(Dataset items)
------------------------------------------------------------
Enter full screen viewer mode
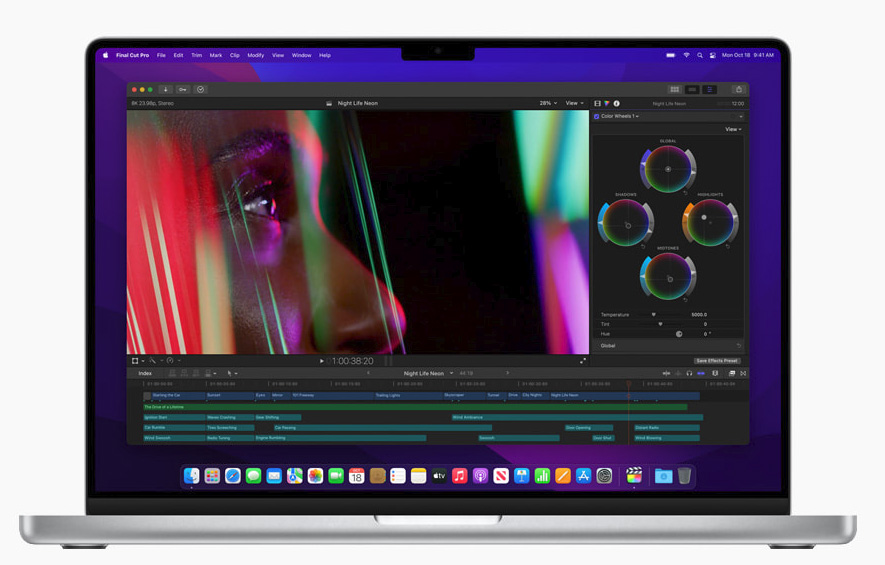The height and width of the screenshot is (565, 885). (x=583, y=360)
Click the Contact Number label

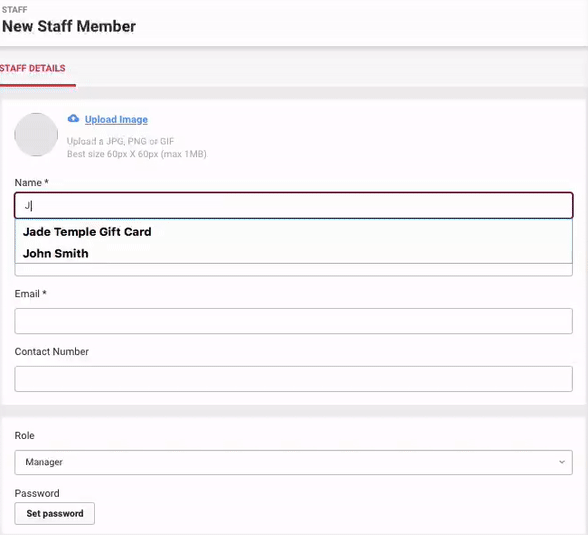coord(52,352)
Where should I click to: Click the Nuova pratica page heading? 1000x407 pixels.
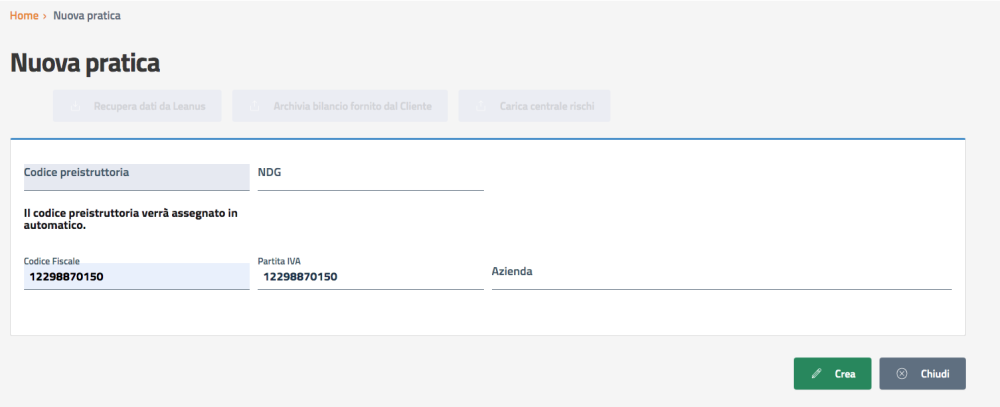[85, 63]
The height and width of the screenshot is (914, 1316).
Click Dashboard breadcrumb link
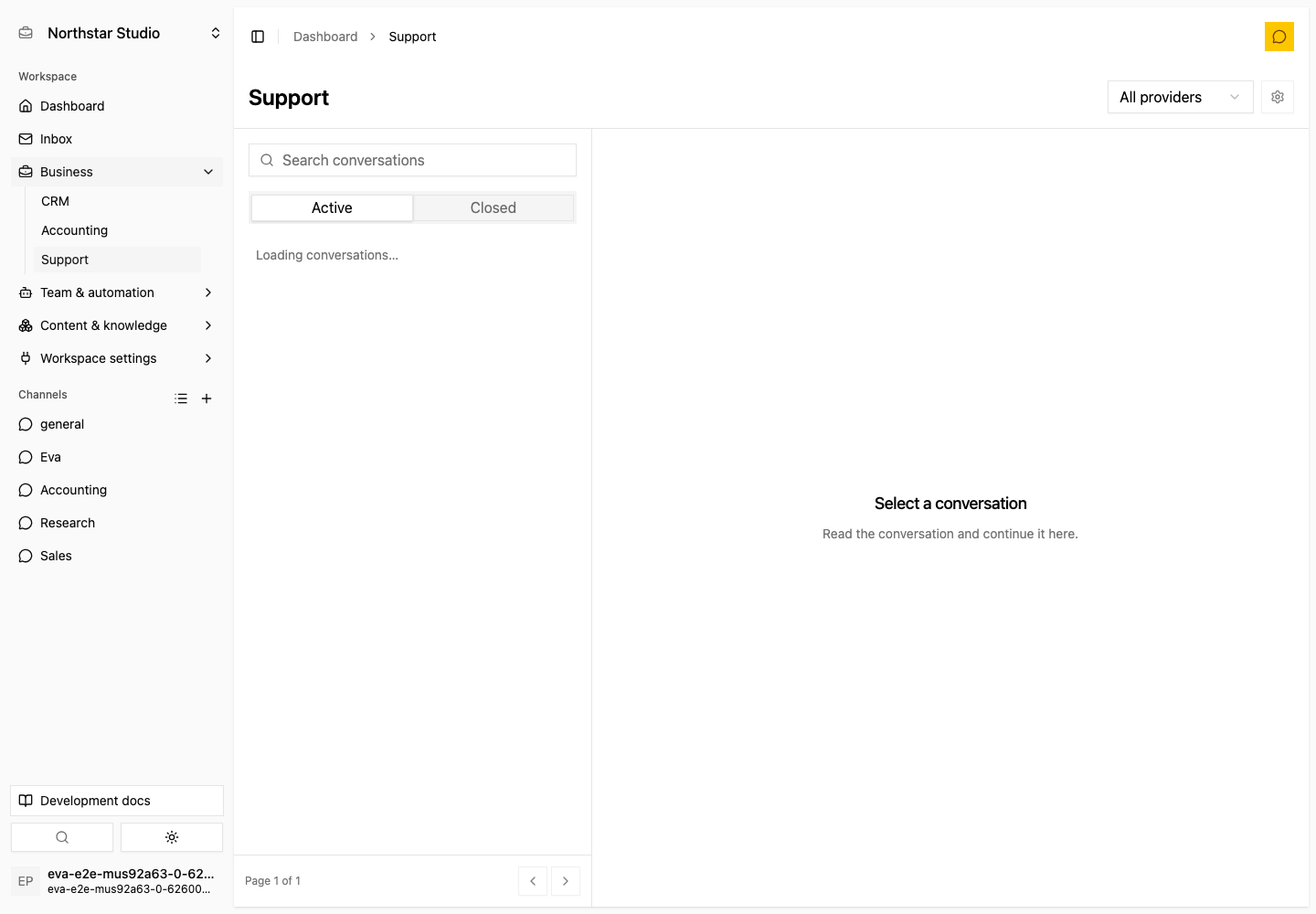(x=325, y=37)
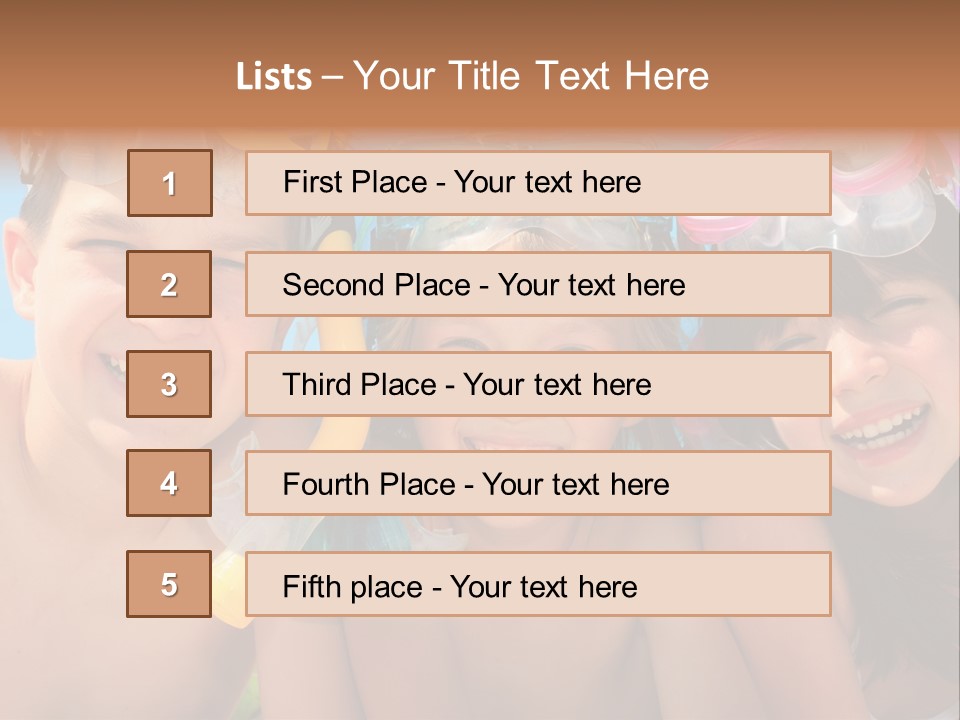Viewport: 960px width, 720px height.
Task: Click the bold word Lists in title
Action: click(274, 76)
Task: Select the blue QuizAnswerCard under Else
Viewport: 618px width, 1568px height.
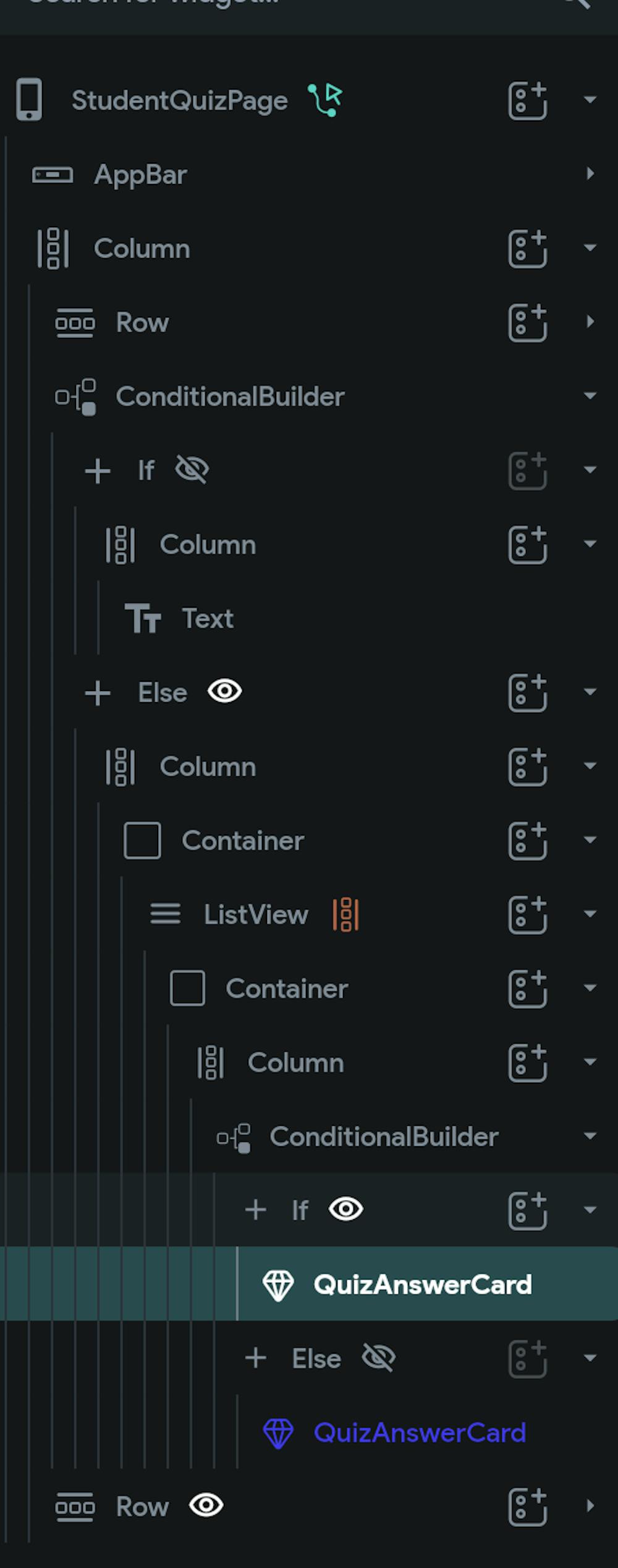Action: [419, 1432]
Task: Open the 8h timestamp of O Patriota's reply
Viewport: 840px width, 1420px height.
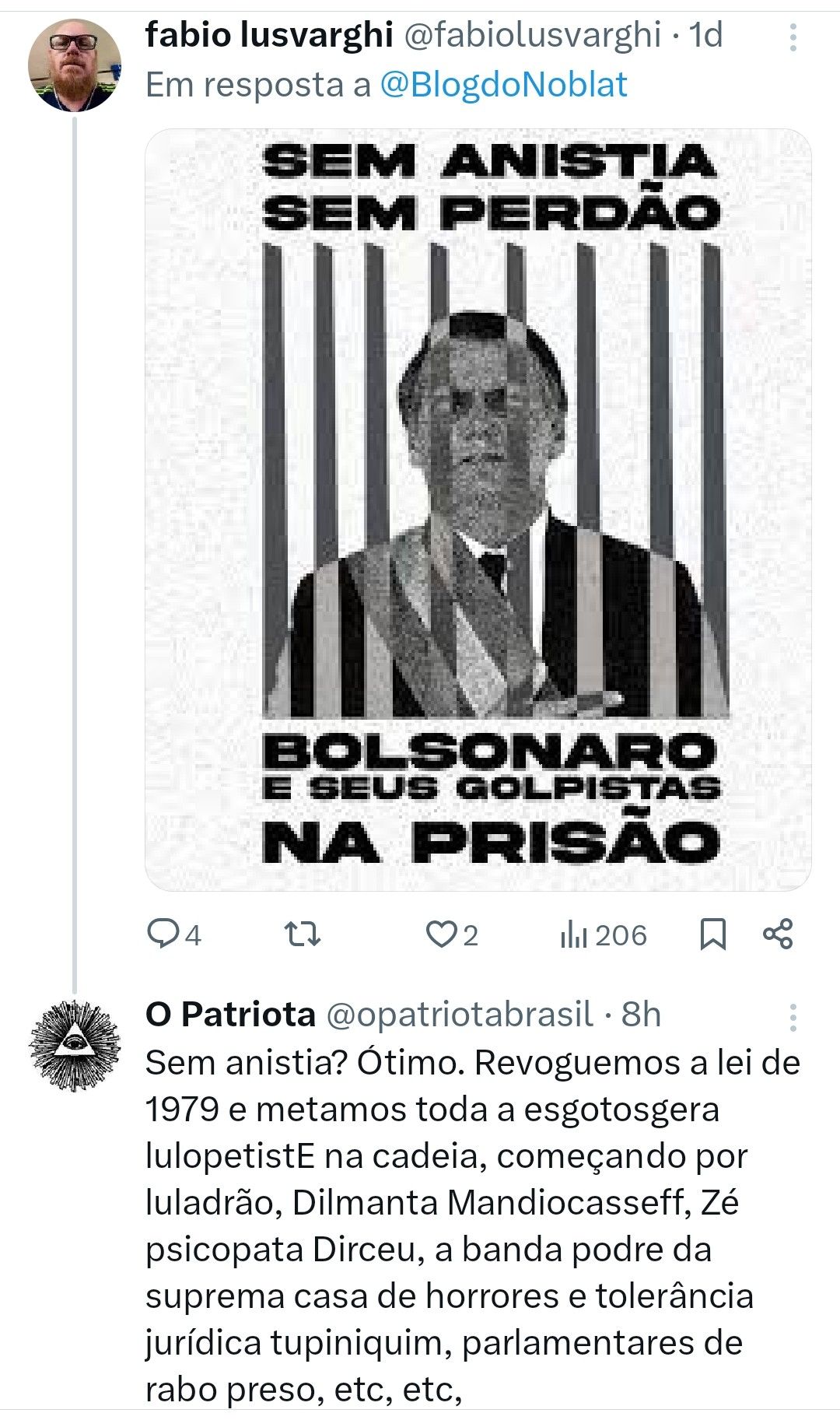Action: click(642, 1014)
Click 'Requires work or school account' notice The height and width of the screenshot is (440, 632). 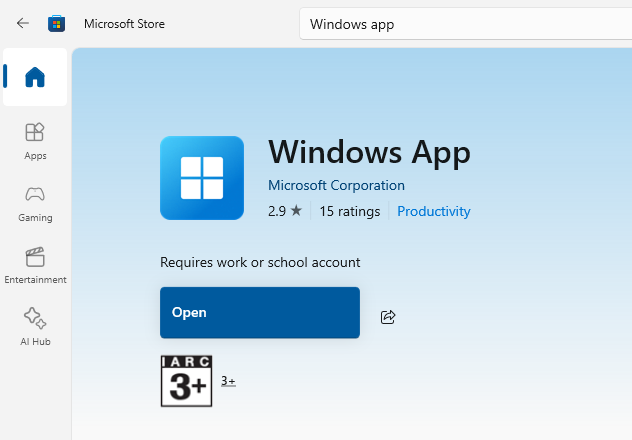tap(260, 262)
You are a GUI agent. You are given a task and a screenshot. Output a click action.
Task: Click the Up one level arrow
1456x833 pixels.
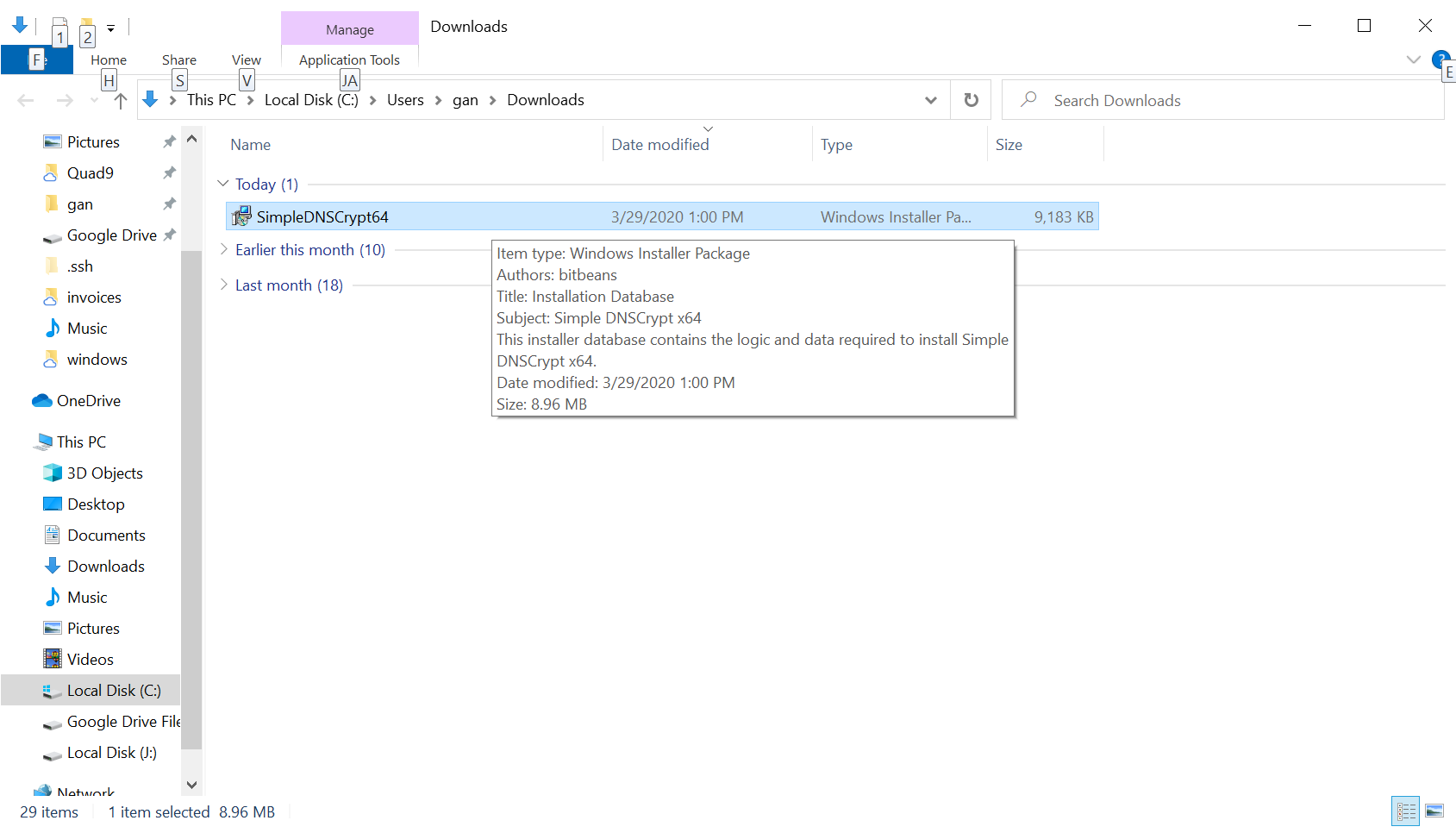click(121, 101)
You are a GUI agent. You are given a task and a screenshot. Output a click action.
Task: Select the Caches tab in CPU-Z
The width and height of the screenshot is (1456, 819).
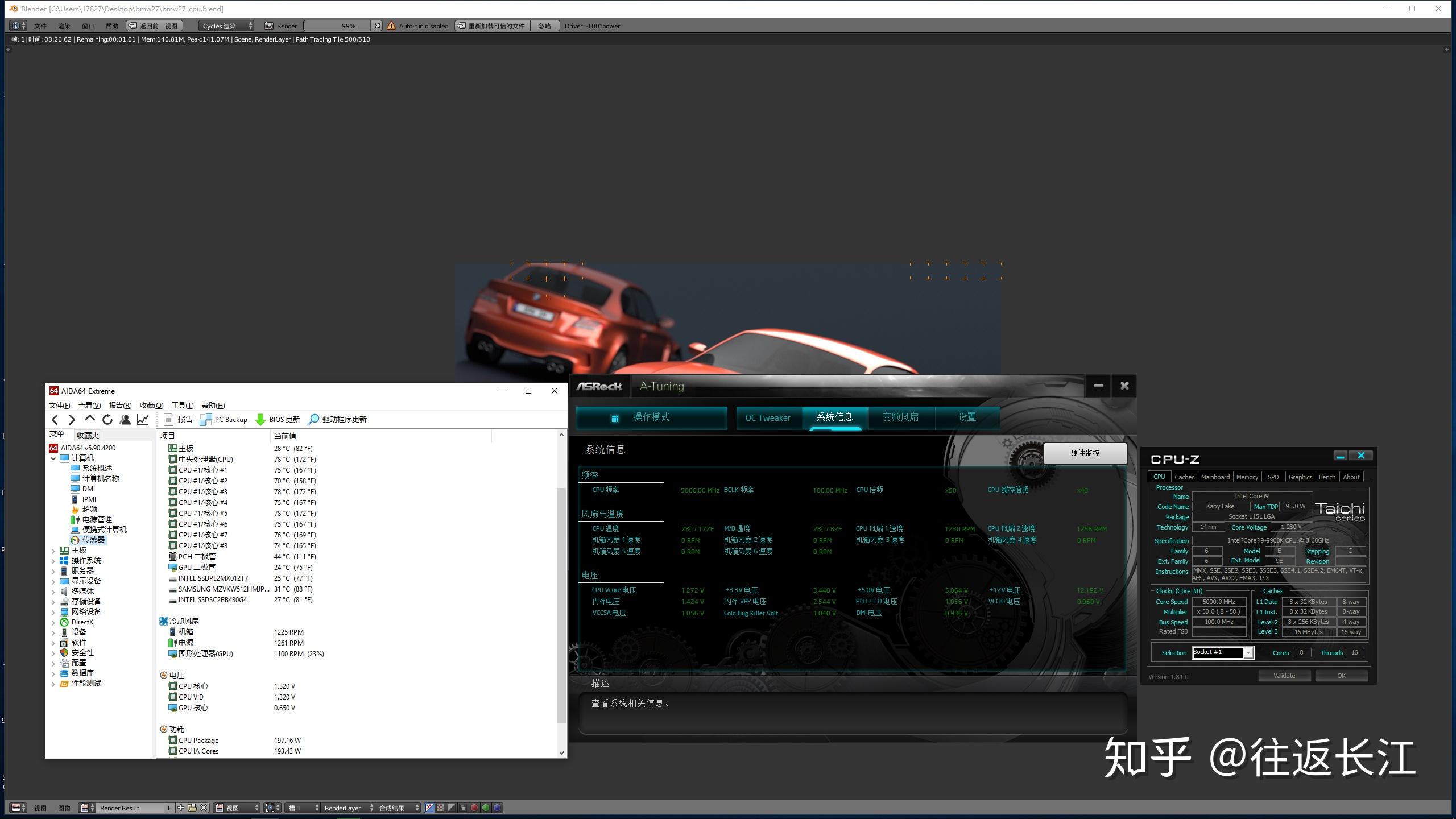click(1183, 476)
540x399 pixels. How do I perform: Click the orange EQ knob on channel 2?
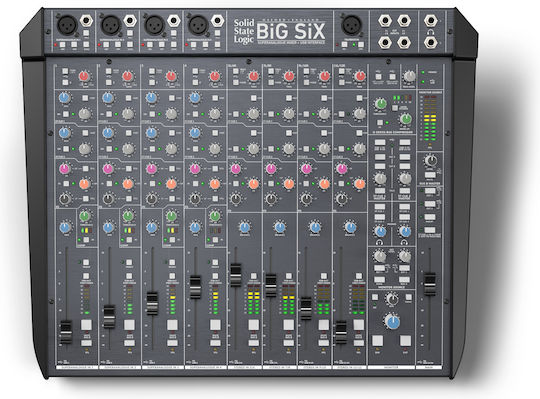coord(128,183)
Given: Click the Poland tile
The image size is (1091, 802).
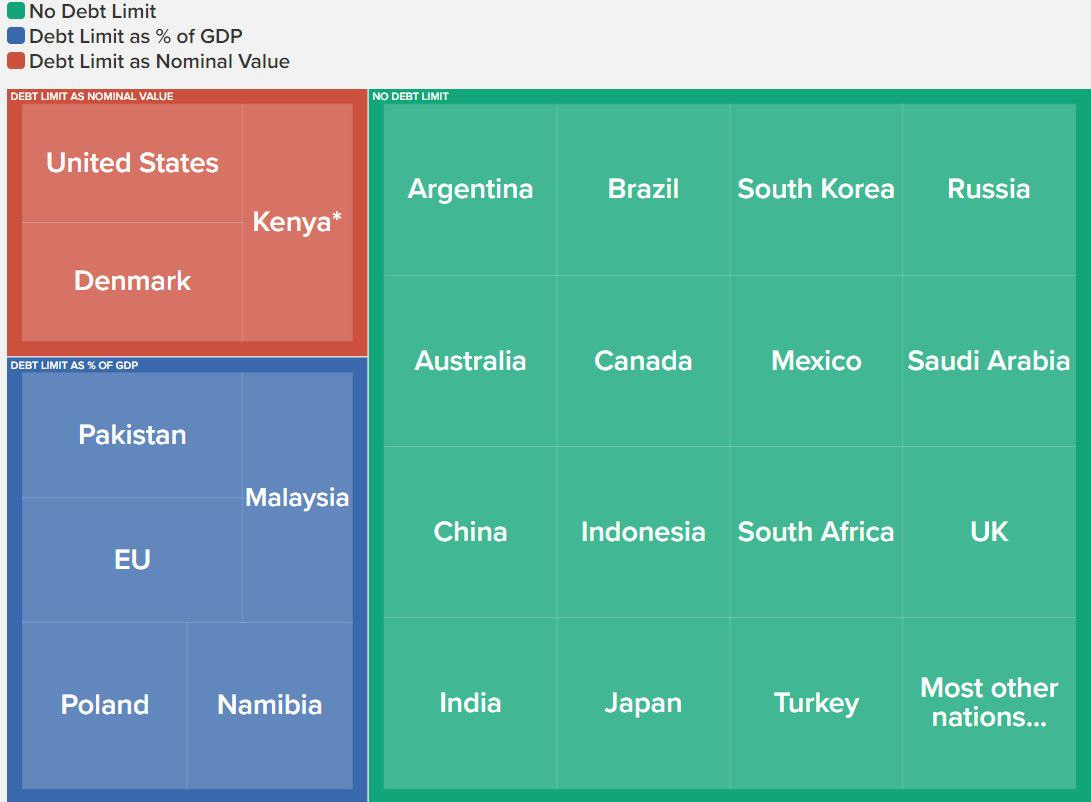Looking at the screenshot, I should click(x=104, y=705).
------------------------------------------------------------
TASK DETAILS
For this answer, return word for word the lines from the first line of the records through the line containing "The height and width of the screenshot is (914, 1316).". Omit the pictures.

ANSWER BOX
Enter full screen viewer mode
The height and width of the screenshot is (565, 885). (x=583, y=360)
Click the Contact Number label

coord(52,352)
Where should I click to: Click the Nuova pratica page heading? 1000x407 pixels.
[85, 63]
The height and width of the screenshot is (914, 1316).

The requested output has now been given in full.